### TASK STATEMENT
Print the stretch of the records from the line containing "Image resolution: width=1024" through the end of the records, reproducing those lines exactly.

Dataset items

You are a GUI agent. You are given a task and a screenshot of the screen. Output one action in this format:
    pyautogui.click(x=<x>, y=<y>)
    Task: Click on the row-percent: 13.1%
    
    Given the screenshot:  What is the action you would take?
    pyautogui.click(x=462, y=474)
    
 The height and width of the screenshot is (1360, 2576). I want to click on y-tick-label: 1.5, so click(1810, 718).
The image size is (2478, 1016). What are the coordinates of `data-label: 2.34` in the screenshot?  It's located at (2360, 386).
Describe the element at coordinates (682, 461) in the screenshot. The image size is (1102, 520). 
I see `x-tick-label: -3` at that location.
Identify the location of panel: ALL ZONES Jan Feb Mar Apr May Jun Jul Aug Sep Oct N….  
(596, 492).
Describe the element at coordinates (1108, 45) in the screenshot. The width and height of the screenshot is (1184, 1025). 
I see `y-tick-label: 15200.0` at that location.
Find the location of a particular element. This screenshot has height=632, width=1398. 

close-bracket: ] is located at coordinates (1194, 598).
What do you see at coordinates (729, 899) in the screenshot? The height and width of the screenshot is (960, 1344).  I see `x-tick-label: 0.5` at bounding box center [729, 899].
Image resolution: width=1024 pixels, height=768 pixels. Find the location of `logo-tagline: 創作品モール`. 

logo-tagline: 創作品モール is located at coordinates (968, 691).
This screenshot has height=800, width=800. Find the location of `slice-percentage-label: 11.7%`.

### ANSWER BELOW
Image resolution: width=1024 pixels, height=768 pixels. Find the location of `logo-tagline: 創作品モール`. 

logo-tagline: 創作品モール is located at coordinates (968, 691).
This screenshot has height=800, width=800. Find the location of `slice-percentage-label: 11.7%`.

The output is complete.